My question is whether or not the two conditions are equivalent, and how to show it.
There's no hope that your condition $2$ implies your condition $1$. For example, imagine that $\varphi$ has just one free variable, so the implication reduces to "if there exists $d'\in M$ such that $N\models \varphi(d')$, then $N\models \varphi(d)$." Unless $T$ proves that $\varphi$ is true of everything or false of everything, there are going to be elements of $M$ that satisfy $\varphi$ and elements of $M$ that satisfy $\lnot\varphi$, so if $2$ implies $1$, $d$ has to satisfy both $\varphi$ and $\lnot\varphi$.
I'll spell out the approach hinted at by Levon's answer and by me in the comments to Levon's answer. The key property of coheirs is that they are invariant types.
We say that $q(x)\in S_1(N)$ is $M$-invariant if for every formula $\psi(x,y)$ and all tuples $b, b'\in N$, if $\mathrm{tp}(b/M) = \mathrm{tp}(b'/M)$, then $\psi(x,b)\in q(x)\iff \psi(x,b')\in q(x)$.
Claim: If $q(x)$ is a coheir of its restriction to $M$, then it is $M$-invariant.
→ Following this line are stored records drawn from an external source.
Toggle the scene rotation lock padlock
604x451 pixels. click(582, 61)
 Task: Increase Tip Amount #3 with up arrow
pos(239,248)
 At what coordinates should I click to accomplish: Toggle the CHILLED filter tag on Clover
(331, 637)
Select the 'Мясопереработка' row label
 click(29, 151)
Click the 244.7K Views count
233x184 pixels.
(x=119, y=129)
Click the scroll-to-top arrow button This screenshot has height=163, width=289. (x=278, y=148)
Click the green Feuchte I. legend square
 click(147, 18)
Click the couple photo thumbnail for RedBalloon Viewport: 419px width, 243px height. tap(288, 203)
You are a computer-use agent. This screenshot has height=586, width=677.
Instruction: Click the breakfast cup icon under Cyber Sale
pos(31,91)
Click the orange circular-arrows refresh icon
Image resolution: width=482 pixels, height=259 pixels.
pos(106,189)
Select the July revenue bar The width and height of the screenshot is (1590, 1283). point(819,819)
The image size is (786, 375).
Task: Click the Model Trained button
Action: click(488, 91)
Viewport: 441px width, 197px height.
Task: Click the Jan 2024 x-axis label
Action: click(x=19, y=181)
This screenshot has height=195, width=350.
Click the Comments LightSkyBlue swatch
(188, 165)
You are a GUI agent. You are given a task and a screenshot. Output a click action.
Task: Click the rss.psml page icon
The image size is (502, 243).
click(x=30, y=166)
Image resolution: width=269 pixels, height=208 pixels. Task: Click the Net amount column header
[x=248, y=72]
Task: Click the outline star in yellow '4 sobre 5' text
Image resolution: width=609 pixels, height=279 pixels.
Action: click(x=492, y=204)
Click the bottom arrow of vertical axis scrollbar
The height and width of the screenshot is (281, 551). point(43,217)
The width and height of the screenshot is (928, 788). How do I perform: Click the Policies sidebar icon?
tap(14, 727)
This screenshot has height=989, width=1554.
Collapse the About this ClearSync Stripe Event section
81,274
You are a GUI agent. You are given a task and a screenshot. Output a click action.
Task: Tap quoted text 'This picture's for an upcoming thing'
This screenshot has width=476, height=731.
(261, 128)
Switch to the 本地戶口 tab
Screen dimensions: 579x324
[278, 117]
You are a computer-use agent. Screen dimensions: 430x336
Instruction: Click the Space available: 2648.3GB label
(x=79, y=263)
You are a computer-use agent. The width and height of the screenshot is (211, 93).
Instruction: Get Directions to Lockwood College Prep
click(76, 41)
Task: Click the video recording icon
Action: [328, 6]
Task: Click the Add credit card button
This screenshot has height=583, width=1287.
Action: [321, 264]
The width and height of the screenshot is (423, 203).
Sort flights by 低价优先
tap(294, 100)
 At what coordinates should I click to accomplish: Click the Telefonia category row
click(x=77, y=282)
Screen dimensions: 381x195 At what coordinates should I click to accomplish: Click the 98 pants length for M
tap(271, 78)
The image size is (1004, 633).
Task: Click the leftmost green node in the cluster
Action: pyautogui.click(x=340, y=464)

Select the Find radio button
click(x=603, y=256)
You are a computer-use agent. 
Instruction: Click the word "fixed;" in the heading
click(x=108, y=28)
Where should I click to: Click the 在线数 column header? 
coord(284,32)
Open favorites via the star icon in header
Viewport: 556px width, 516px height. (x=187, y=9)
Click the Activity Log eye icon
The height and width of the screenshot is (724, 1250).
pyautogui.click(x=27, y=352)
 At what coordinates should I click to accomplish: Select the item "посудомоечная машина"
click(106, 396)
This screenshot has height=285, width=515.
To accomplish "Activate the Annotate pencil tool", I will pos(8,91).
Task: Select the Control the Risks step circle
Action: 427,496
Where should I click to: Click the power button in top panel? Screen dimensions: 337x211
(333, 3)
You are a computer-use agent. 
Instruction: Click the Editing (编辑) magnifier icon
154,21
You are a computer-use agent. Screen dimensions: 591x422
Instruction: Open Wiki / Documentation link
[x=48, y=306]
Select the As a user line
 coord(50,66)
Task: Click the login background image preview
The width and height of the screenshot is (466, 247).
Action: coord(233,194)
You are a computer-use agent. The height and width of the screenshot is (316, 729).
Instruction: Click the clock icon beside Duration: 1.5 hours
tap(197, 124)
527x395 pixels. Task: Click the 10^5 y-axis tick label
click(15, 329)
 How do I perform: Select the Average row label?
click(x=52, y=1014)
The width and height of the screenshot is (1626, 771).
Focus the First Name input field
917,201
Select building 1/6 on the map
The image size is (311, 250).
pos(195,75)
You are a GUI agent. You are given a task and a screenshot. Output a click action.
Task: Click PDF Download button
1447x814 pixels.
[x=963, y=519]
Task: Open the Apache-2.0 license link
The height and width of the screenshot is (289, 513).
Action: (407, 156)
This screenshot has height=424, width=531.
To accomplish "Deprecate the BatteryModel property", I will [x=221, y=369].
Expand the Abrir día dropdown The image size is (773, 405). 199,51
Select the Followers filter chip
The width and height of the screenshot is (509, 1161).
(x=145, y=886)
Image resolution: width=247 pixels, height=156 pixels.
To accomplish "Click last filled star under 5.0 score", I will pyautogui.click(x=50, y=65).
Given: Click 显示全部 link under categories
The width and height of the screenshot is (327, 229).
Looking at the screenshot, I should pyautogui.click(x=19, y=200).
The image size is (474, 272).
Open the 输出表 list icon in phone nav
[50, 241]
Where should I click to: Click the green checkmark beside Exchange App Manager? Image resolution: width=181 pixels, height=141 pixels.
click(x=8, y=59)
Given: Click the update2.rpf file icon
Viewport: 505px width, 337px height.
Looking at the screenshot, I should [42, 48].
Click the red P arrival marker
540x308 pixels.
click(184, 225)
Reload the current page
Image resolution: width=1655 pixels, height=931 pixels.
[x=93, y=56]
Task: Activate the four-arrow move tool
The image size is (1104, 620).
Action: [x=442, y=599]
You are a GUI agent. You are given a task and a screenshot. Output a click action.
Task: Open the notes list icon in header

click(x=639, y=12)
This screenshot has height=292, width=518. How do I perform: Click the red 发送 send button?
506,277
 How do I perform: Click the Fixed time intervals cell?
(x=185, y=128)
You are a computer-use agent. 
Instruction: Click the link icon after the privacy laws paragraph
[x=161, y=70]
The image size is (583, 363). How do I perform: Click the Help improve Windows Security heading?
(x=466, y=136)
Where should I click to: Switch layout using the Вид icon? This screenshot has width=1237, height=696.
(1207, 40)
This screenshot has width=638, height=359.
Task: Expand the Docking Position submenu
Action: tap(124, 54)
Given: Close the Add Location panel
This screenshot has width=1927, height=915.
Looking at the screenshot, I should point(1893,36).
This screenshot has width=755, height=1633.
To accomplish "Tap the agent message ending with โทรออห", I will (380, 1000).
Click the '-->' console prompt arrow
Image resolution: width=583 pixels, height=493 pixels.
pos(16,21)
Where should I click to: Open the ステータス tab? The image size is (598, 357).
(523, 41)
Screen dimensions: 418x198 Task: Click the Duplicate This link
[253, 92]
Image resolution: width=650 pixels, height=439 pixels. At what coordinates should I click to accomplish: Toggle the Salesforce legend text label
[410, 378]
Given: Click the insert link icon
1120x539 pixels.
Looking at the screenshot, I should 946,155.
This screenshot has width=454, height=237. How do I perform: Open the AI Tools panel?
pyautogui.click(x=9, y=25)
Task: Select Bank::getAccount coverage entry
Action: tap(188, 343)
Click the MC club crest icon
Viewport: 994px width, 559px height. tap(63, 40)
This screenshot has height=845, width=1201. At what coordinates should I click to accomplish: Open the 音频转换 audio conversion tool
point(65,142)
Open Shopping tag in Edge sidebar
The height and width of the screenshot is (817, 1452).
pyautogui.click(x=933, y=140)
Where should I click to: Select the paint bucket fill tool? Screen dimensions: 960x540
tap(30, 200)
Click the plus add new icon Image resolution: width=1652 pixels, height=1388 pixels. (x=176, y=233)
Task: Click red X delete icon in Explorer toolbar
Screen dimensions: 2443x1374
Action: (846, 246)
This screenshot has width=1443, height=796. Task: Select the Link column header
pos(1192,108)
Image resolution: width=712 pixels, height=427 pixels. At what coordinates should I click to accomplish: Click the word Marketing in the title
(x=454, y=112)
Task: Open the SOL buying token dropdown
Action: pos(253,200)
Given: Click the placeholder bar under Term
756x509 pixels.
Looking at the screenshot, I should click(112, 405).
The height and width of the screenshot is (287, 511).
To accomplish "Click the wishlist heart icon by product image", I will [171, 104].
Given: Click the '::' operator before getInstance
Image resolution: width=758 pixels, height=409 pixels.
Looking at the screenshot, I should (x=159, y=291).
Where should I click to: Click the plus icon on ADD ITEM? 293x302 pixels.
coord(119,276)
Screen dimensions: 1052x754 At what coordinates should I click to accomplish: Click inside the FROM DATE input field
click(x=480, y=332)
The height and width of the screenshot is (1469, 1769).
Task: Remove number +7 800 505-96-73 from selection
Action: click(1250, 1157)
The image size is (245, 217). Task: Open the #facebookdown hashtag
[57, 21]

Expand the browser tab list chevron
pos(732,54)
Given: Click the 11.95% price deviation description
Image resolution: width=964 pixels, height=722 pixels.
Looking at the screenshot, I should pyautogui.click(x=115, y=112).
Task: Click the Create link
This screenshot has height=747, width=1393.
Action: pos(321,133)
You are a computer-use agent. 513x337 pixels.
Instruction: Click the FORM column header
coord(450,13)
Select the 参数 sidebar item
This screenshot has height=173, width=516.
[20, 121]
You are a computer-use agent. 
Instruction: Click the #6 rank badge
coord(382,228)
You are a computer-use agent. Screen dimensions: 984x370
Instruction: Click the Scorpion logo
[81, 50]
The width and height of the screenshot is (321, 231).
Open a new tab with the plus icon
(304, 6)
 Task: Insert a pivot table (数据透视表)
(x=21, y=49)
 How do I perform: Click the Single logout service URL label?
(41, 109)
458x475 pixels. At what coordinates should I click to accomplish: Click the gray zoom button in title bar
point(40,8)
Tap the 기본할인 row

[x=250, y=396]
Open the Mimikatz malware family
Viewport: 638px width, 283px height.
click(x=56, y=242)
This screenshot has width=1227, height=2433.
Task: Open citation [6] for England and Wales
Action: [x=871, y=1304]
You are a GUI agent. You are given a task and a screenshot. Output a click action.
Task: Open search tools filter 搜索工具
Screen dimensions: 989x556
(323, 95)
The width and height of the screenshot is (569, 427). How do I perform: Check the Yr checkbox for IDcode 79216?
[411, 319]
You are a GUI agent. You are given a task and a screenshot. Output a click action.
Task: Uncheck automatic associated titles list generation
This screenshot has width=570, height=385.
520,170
Proof: Suppose not. Then there is a formula $\psi(x,y)$ and tuples $b,b'\in N$ such that $\mathrm{tp}(b/M) = \mathrm{tp}(b'/M)$, $\psi(x,b)\in q(x)$, and $\psi(x,b')\notin q(x)$. Hence $\psi(x,b)\land \lnot\psi(x,b')\in q(x)$. But since $q(x)$ is a coheir of its restriction to $M$, there exists $a\in M$ such that $N\models \psi(a,b)\land \lnot\psi(a,b')$. This contradicts our assumption that $\mathrm{tp}(b/M) = \mathrm{tp}(b'/M)$. $\square$
Now forget the fact that $q$ is a coheir and just remember that it's $M$-invariant. Build a sequence as described in your question (this is called a Morley sequence for the invariant type $q$). To show that it's $M$-indiscernible, show by induction on $n$ that $\mathrm{tp}(\overline{a}b/M) = \mathrm{tp}(\overline{a}'b'/M)$ whenever $\overline{a}b$ and $\overline{a}'b'$ are subsequences of length $n+1$. And note that this amounts to showing that for any formula $\psi$, $\psi(x,\overline{a},\overline{m})\in \mathrm{tp}(b/M\overline{a}) = q\restriction M\overline{a}$ if and only if $\psi(x,\overline{a}',\overline{m})\in \mathrm{tp}(b'/M\overline{a}') = q\restriction M\overline{a}'$.